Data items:
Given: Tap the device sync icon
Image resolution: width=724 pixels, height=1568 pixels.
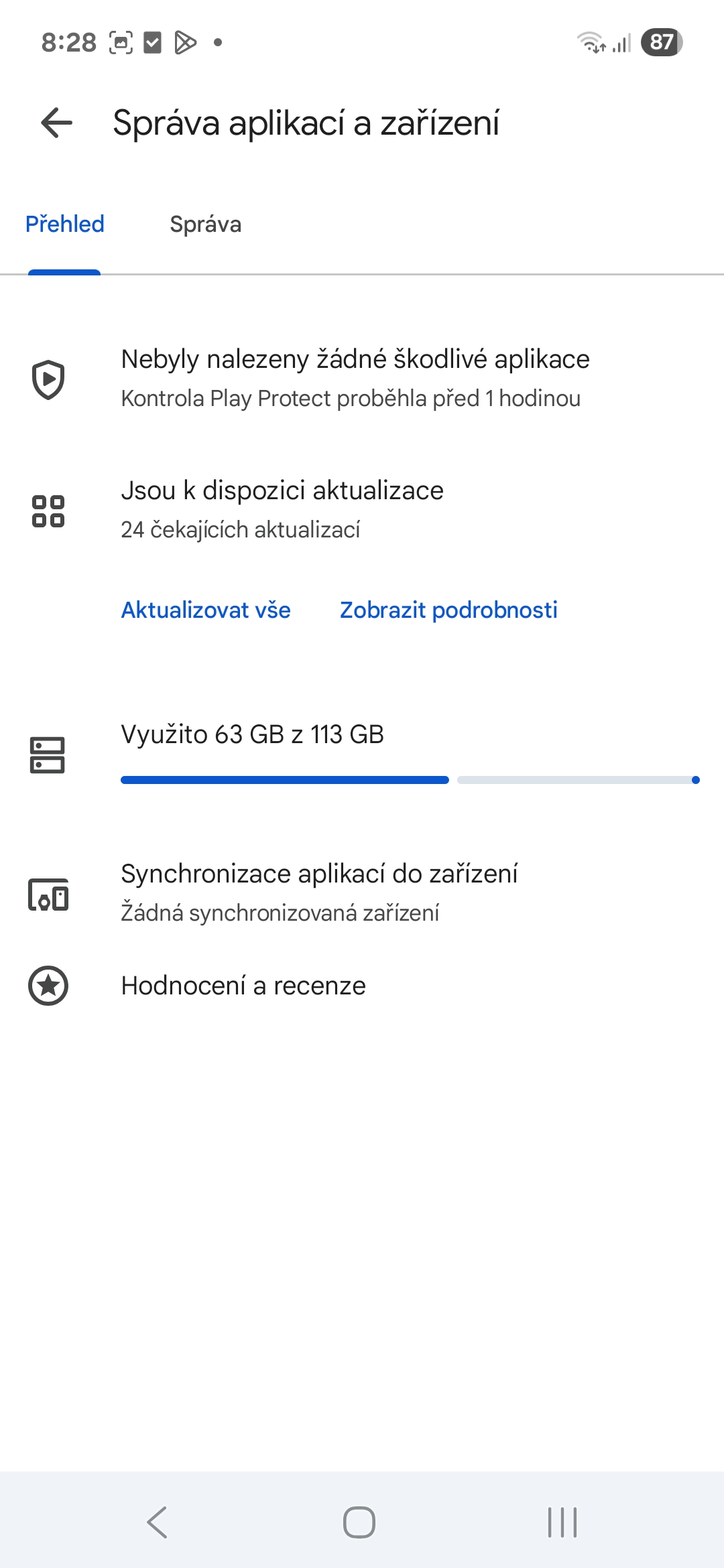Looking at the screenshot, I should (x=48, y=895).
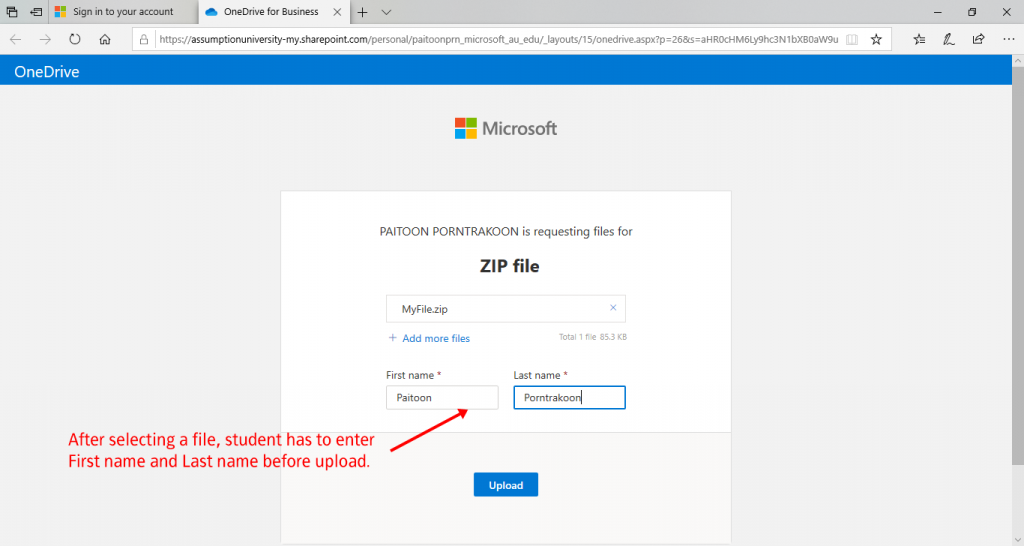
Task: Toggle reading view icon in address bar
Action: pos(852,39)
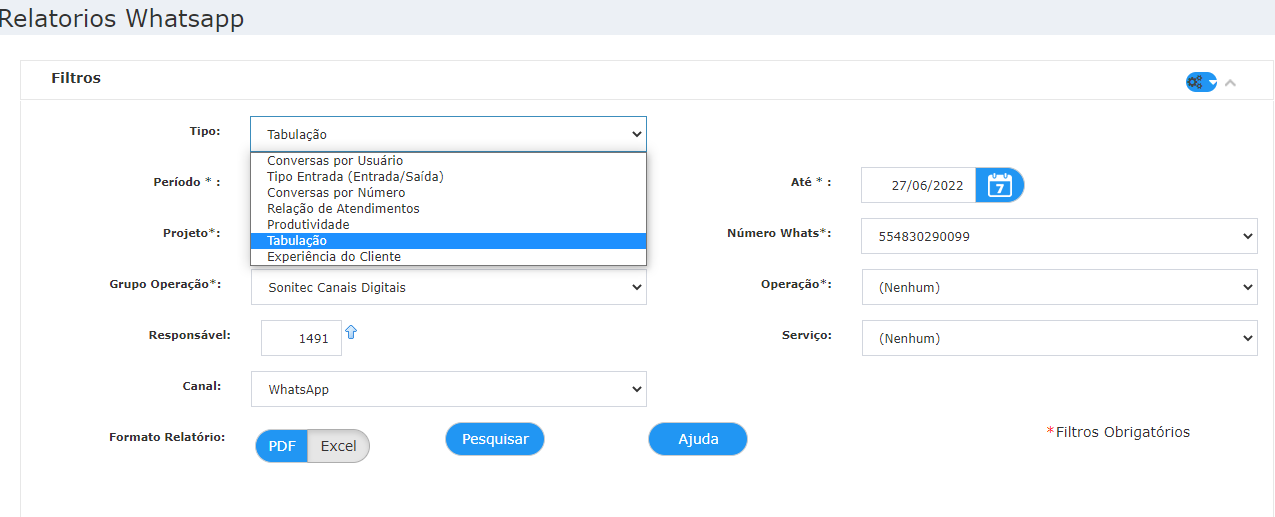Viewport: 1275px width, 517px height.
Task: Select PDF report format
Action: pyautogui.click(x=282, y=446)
---
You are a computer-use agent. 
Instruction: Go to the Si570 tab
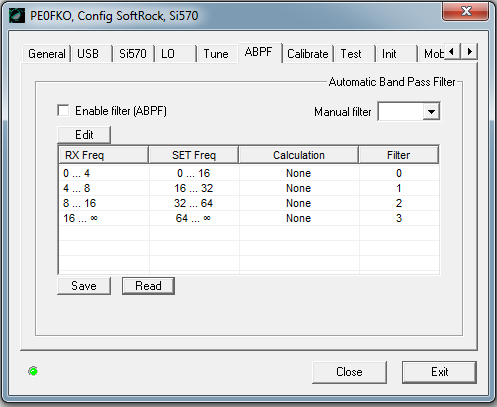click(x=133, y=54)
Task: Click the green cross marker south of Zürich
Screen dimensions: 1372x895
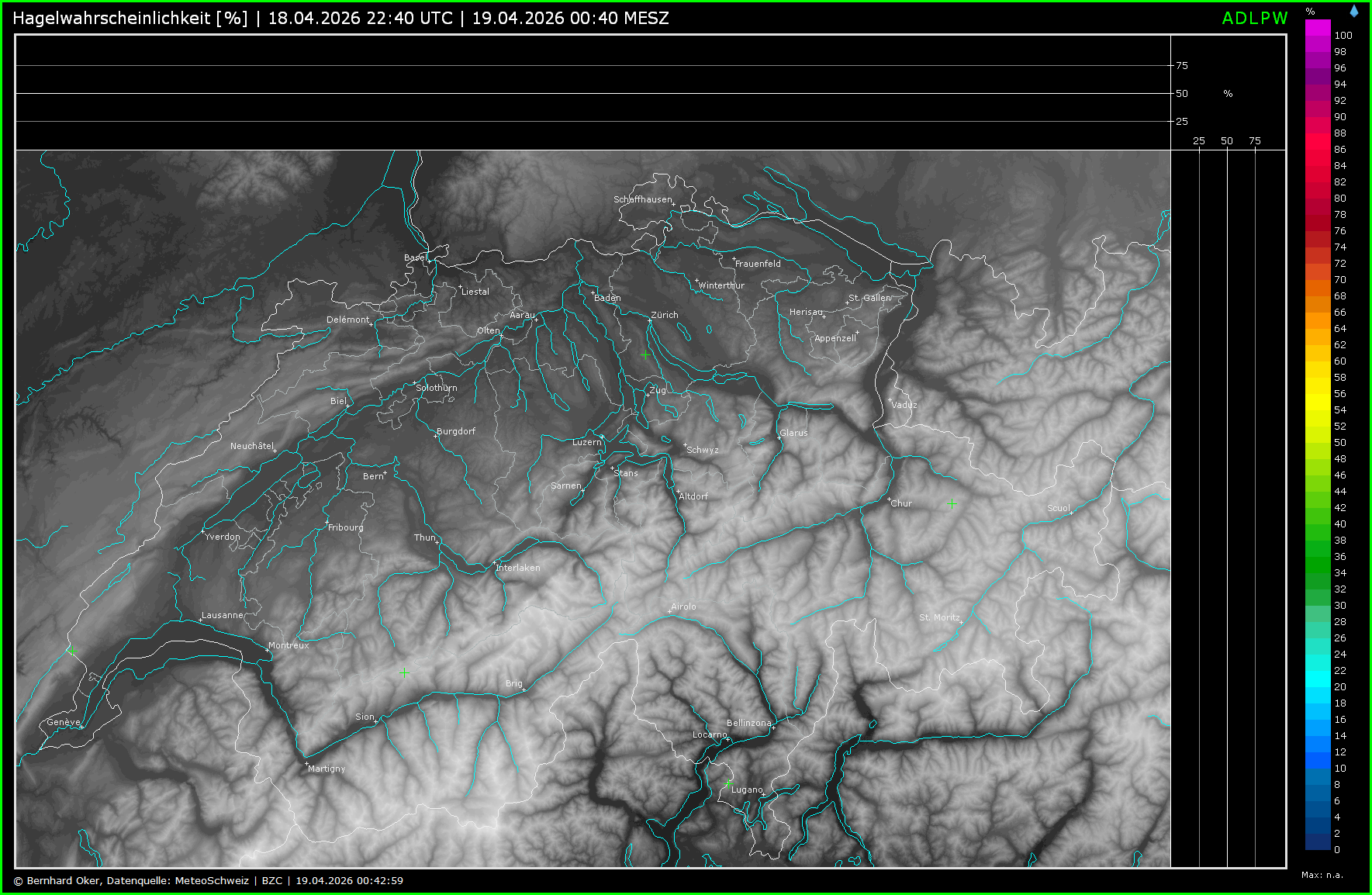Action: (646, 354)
...
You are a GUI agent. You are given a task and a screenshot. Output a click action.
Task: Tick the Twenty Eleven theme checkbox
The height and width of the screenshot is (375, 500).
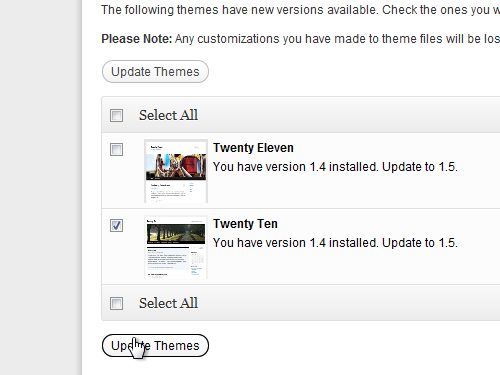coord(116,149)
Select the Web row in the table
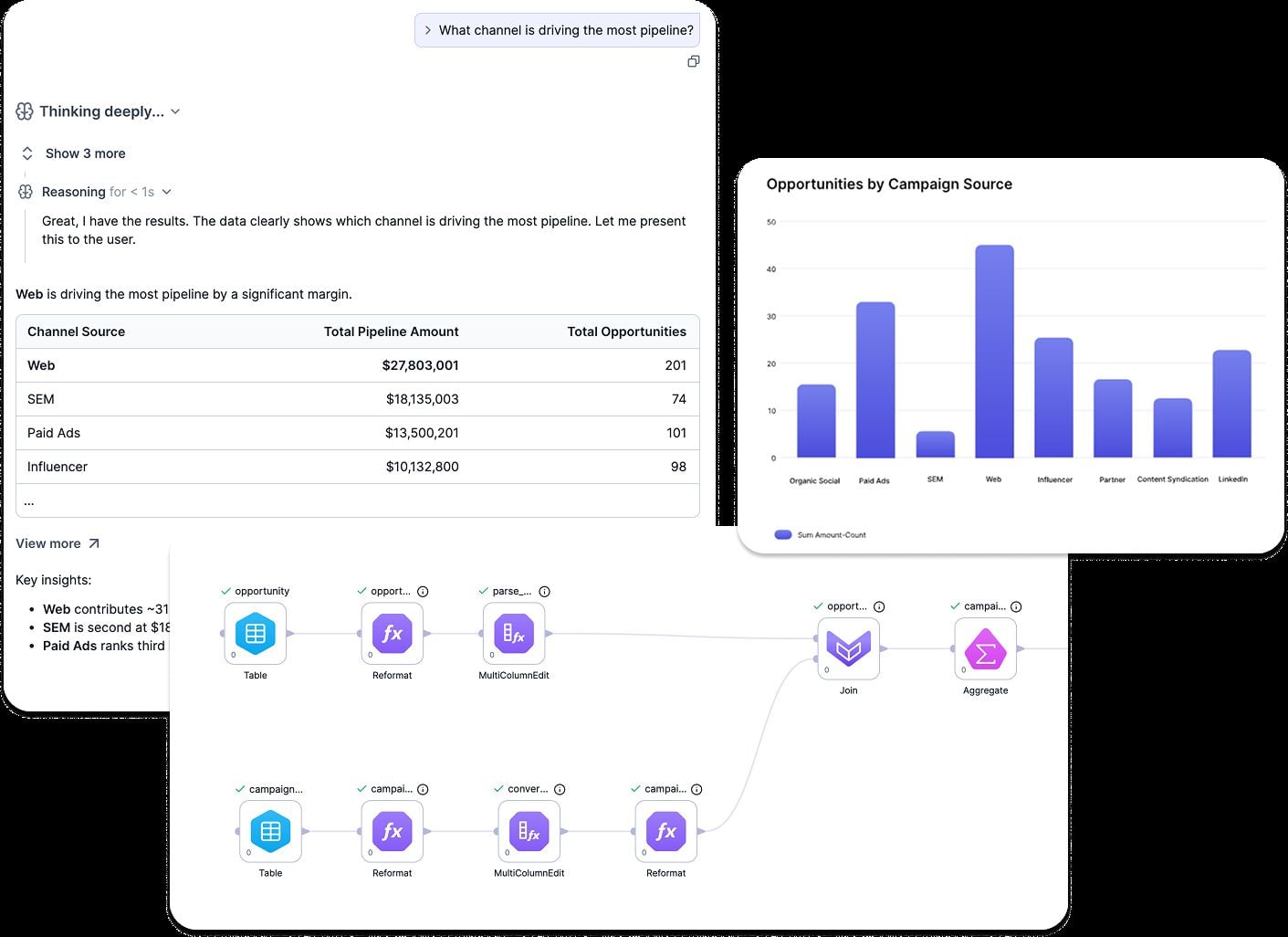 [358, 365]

What needs to be done:
Where a line above holds the string "agent", copy that line.

Solved problem:
You are a computer-use agent. 
You are a GUI agent. You are given a task and a screenshot. Output a click action.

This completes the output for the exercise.